DATASET ENTRIES ::

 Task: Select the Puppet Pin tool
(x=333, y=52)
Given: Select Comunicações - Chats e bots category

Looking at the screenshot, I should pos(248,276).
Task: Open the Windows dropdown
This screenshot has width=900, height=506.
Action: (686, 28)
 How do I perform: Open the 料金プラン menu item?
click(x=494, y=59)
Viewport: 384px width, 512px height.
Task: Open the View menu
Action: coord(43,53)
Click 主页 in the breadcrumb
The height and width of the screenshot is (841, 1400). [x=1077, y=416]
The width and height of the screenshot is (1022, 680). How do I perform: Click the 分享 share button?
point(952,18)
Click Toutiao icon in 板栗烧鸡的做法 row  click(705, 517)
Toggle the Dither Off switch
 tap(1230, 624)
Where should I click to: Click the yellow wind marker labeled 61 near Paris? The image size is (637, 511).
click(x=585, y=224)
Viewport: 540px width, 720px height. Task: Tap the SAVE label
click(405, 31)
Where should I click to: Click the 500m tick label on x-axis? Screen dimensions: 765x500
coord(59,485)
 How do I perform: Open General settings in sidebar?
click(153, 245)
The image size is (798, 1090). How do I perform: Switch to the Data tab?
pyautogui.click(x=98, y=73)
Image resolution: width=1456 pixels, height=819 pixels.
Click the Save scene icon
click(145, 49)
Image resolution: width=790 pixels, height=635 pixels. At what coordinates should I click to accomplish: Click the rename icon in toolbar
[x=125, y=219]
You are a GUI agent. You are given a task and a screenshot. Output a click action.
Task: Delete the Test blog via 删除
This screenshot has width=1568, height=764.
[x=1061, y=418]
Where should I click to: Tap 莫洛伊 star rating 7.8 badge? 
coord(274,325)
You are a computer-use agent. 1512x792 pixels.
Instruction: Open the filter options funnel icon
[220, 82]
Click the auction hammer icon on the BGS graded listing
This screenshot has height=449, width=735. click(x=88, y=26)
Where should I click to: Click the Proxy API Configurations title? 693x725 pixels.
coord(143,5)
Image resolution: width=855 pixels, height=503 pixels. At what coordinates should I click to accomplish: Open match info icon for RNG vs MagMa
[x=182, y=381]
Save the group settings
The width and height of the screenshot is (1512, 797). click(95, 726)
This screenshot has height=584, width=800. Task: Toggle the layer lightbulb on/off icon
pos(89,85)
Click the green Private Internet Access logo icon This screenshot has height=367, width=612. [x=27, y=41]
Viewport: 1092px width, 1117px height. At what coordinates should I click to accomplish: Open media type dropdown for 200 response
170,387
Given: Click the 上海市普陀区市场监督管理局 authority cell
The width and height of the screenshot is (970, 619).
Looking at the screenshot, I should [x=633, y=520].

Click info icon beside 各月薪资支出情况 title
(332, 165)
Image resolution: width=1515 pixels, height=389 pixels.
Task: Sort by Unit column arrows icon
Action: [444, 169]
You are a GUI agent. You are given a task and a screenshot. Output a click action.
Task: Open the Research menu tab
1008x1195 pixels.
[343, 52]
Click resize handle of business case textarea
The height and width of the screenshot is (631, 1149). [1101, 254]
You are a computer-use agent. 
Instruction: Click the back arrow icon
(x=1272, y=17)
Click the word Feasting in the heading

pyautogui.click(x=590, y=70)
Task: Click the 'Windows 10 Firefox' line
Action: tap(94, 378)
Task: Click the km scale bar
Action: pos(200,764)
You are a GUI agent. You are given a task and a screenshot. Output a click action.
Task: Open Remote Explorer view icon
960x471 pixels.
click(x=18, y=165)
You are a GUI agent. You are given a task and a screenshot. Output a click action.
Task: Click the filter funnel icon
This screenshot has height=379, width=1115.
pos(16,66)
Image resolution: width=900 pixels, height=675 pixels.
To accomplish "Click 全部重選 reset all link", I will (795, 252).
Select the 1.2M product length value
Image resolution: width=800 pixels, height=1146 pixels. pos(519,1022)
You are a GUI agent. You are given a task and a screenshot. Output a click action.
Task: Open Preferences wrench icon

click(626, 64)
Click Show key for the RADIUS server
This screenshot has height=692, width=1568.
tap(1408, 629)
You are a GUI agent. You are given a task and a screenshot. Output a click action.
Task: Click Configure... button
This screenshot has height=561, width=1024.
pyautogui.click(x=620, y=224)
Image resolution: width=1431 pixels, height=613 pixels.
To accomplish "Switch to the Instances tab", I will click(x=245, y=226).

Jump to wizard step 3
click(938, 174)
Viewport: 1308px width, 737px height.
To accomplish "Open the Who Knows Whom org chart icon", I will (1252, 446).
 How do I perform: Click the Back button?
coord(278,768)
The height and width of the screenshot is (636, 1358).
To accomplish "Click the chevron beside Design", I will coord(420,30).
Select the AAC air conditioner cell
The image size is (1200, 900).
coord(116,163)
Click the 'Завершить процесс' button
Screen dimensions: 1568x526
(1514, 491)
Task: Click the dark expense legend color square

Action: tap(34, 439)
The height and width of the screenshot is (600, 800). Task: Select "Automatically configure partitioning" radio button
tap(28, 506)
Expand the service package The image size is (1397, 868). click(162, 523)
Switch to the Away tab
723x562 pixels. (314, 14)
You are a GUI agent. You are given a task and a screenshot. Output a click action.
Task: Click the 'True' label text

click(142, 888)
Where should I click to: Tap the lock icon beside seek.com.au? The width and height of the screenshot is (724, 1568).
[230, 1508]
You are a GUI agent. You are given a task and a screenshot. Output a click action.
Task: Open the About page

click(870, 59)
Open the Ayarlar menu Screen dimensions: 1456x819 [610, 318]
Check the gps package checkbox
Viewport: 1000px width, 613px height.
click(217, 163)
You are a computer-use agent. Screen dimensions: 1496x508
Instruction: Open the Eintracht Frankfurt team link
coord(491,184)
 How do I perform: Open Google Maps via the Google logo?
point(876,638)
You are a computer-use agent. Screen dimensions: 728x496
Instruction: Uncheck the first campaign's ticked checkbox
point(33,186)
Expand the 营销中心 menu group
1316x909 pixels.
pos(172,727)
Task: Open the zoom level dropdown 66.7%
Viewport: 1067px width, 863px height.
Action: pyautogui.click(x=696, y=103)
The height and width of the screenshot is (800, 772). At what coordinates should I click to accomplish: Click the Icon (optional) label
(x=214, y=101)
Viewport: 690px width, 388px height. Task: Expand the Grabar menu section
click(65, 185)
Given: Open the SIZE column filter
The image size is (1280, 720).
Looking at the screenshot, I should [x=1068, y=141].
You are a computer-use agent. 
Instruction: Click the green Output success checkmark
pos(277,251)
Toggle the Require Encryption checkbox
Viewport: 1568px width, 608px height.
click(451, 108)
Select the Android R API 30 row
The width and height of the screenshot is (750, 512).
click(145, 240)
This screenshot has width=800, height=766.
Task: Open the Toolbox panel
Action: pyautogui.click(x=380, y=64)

TASK TO COMPLETE :: Give all the records above again, replacing "Where should I click to" with "Which spot should I tap to" everywhere it occurs and leaving everything else unchanged.

TASK SOLUTION ::
 Task: Select the Puppet Pin tool
(x=333, y=52)
Given: Select Comunicações - Chats e bots category

Looking at the screenshot, I should pos(248,276).
Task: Open the Windows dropdown
This screenshot has width=900, height=506.
Action: (686, 28)
 How do I perform: Open the 料金プラン menu item?
click(x=494, y=59)
Viewport: 384px width, 512px height.
Task: Open the View menu
Action: coord(43,53)
Click 主页 in the breadcrumb
The height and width of the screenshot is (841, 1400). [x=1077, y=416]
The width and height of the screenshot is (1022, 680). How do I perform: Click the 分享 share button?
point(952,18)
Click Toutiao icon in 板栗烧鸡的做法 row  click(705, 517)
Toggle the Dither Off switch
 tap(1230, 624)
Which spot should I tap to: Click the yellow wind marker labeled 61 near Paris? The image size is (637, 511).
click(x=585, y=224)
Viewport: 540px width, 720px height. Task: Tap the SAVE label
click(405, 31)
Which spot should I tap to: Click the 500m tick label on x-axis? Screen dimensions: 765x500
coord(59,485)
 How do I perform: Open General settings in sidebar?
click(153, 245)
The image size is (798, 1090). How do I perform: Switch to the Data tab?
pyautogui.click(x=98, y=73)
Image resolution: width=1456 pixels, height=819 pixels.
Click the Save scene icon
click(145, 49)
Image resolution: width=790 pixels, height=635 pixels. At what coordinates should I click to accomplish: Click the rename icon in toolbar
[x=125, y=219]
You are a GUI agent. You are given a task and a screenshot. Output a click action.
Task: Delete the Test blog via 删除
This screenshot has width=1568, height=764.
[x=1061, y=418]
Which spot should I tap to: Tap 莫洛伊 star rating 7.8 badge? 
coord(274,325)
You are a computer-use agent. 1512x792 pixels.
Instruction: Open the filter options funnel icon
[220, 82]
Click the auction hammer icon on the BGS graded listing
This screenshot has height=449, width=735. click(x=88, y=26)
Which spot should I tap to: Click the Proxy API Configurations title? 693x725 pixels.
coord(143,5)
Image resolution: width=855 pixels, height=503 pixels. At what coordinates should I click to accomplish: Open match info icon for RNG vs MagMa
[x=182, y=381]
Save the group settings
The width and height of the screenshot is (1512, 797). click(95, 726)
This screenshot has height=584, width=800. Task: Toggle the layer lightbulb on/off icon
pos(89,85)
Click the green Private Internet Access logo icon This screenshot has height=367, width=612. [x=27, y=41]
Viewport: 1092px width, 1117px height. At what coordinates should I click to accomplish: Open media type dropdown for 200 response
170,387
Given: Click the 上海市普陀区市场监督管理局 authority cell
The width and height of the screenshot is (970, 619).
Looking at the screenshot, I should [x=633, y=520].

Click info icon beside 各月薪资支出情况 title
(332, 165)
Image resolution: width=1515 pixels, height=389 pixels.
Task: Sort by Unit column arrows icon
Action: [444, 169]
You are a GUI agent. You are given a task and a screenshot. Output a click action.
Task: Open the Research menu tab
1008x1195 pixels.
[343, 52]
Click resize handle of business case textarea
The height and width of the screenshot is (631, 1149). [1101, 254]
You are a computer-use agent. 
Instruction: Click the back arrow icon
(x=1272, y=17)
Click the word Feasting in the heading

pyautogui.click(x=590, y=70)
Task: Click the 'Windows 10 Firefox' line
Action: tap(94, 378)
Task: Click the km scale bar
Action: pos(200,764)
You are a GUI agent. You are given a task and a screenshot. Output a click action.
Task: Open Remote Explorer view icon
960x471 pixels.
click(x=18, y=165)
You are a GUI agent. You are given a task and a screenshot. Output a click action.
Task: Click the filter funnel icon
This screenshot has height=379, width=1115.
pos(16,66)
Image resolution: width=900 pixels, height=675 pixels.
To accomplish "Click 全部重選 reset all link", I will (795, 252).
Select the 1.2M product length value
Image resolution: width=800 pixels, height=1146 pixels. pos(519,1022)
You are a GUI agent. You are given a task and a screenshot. Output a click action.
Task: Open Preferences wrench icon

click(626, 64)
Click Show key for the RADIUS server
This screenshot has height=692, width=1568.
tap(1408, 629)
You are a GUI agent. You are given a task and a screenshot. Output a click action.
Task: Click Configure... button
This screenshot has height=561, width=1024.
pyautogui.click(x=620, y=224)
Image resolution: width=1431 pixels, height=613 pixels.
To accomplish "Switch to the Instances tab", I will click(x=245, y=226).

Jump to wizard step 3
click(938, 174)
Viewport: 1308px width, 737px height.
To accomplish "Open the Who Knows Whom org chart icon", I will (1252, 446).
 How do I perform: Click the Back button?
coord(278,768)
The height and width of the screenshot is (636, 1358).
To accomplish "Click the chevron beside Design", I will coord(420,30).
Select the AAC air conditioner cell
The image size is (1200, 900).
coord(116,163)
Click the 'Завершить процесс' button
Screen dimensions: 1568x526
(1514, 491)
Task: Click the dark expense legend color square

Action: tap(34, 439)
The height and width of the screenshot is (600, 800). Task: Select "Automatically configure partitioning" radio button
tap(28, 506)
Expand the service package The image size is (1397, 868). click(162, 523)
Switch to the Away tab
723x562 pixels. (314, 14)
You are a GUI agent. You are given a task and a screenshot. Output a click action.
Task: Click the 'True' label text

click(142, 888)
Which spot should I tap to: Tap the lock icon beside seek.com.au? The width and height of the screenshot is (724, 1568).
[230, 1508]
You are a GUI agent. You are given a task and a screenshot. Output a click action.
Task: Open the About page

click(870, 59)
Open the Ayarlar menu Screen dimensions: 1456x819 [610, 318]
Check the gps package checkbox
Viewport: 1000px width, 613px height.
click(217, 163)
You are a computer-use agent. Screen dimensions: 1496x508
Instruction: Open the Eintracht Frankfurt team link
coord(491,184)
 How do I perform: Open Google Maps via the Google logo?
point(876,638)
You are a computer-use agent. Screen dimensions: 728x496
Instruction: Uncheck the first campaign's ticked checkbox
point(33,186)
Expand the 营销中心 menu group
1316x909 pixels.
pos(172,727)
Task: Open the zoom level dropdown 66.7%
Viewport: 1067px width, 863px height.
Action: pyautogui.click(x=696, y=103)
The height and width of the screenshot is (800, 772). At what coordinates should I click to accomplish: Click the Icon (optional) label
(x=214, y=101)
Viewport: 690px width, 388px height. Task: Expand the Grabar menu section
click(65, 185)
Given: Open the SIZE column filter
The image size is (1280, 720).
Looking at the screenshot, I should [x=1068, y=141].
You are a computer-use agent. 
Instruction: Click the green Output success checkmark
pos(277,251)
Toggle the Require Encryption checkbox
Viewport: 1568px width, 608px height.
click(451, 108)
Select the Android R API 30 row
The width and height of the screenshot is (750, 512).
click(145, 240)
This screenshot has width=800, height=766.
Task: Open the Toolbox panel
Action: pyautogui.click(x=380, y=64)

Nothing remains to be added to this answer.